The Macro: Everyone Agrees E2E Testing Is Important and Nobody Wants to Do It
I have never met a developer who enjoys writing end-to-end tests. I have met many developers who say they believe in testing, who advocate for high test coverage in code reviews, and who then quietly skip writing the E2E suite because it takes forever and breaks constantly.
The tools are part of the problem. Cypress is powerful but verbose. A simple “log in, navigate to the dashboard, verify the chart loads” flow requires dozens of lines of code, explicit waits, CSS selectors that break when the frontend changes, and retry logic for flaky network requests. Playwright improved on Cypress in meaningful ways but the fundamental authoring experience is still writing imperative test scripts in JavaScript or Python.

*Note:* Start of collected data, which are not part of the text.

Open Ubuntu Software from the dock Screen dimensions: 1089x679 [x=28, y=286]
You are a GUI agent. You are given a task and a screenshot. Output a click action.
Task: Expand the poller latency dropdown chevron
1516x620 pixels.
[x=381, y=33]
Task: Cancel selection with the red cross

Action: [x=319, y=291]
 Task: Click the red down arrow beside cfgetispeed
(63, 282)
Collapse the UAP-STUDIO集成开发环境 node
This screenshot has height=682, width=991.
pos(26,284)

The maintenance burden is worse than the authoring cost. E2E tests are brittle by nature. A designer moves a button. A backend team renames an API endpoint. A CSS class gets refactored. The tests break. Someone has to go update the selectors, adjust the waits, and rerun the suite. In my experience, most teams eventually reach a point where the E2E suite is more trouble than it is worth, and they either abandon it or assign one unlucky engineer to maintain it full-time.
This is a known problem and the solutions so far have been incremental. Playwright’s auto-wait is better than Cypress’s explicit waits. Testing Library’s semantic selectors are more resilient than CSS selectors. But nobody has fundamentally rethought the authoring model. You are still writing procedural scripts that describe clicks, inputs, and assertions at the implementation level.
The AI testing space is getting crowded. QA Wolf offers a managed service. Testim uses AI for element selection. Mabl provides low-code test creation. Each takes a different approach to reducing the pain, but most still require some form of scripted test definition or a visual recorder that generates fragile code underneath.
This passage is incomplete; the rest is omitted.